Exercise input:
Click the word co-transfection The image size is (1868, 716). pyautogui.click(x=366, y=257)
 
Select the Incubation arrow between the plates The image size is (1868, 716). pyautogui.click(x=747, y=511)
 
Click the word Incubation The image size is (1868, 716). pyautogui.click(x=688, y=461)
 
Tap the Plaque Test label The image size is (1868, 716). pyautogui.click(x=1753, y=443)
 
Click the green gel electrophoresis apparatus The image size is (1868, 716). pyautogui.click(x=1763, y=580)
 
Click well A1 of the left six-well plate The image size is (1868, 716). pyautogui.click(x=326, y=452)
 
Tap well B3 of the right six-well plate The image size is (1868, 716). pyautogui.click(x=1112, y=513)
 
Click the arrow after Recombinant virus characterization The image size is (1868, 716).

What to work on: Copy out each record exactly as given, omitting none.

Output below:
Click the word co-transfection The image size is (1868, 716). pyautogui.click(x=366, y=257)
 
Select the Incubation arrow between the plates The image size is (1868, 716). pyautogui.click(x=747, y=511)
 
Click the word Incubation The image size is (1868, 716). pyautogui.click(x=688, y=461)
 
Tap the Plaque Test label The image size is (1868, 716). pyautogui.click(x=1753, y=443)
 
Click the green gel electrophoresis apparatus The image size is (1868, 716). pyautogui.click(x=1763, y=580)
 
Click well A1 of the left six-well plate The image size is (1868, 716). pyautogui.click(x=326, y=452)
 
Tap well B3 of the right six-well plate The image size is (1868, 716). pyautogui.click(x=1112, y=513)
 
Click the arrow after Recombinant virus characterization The image size is (1868, 716).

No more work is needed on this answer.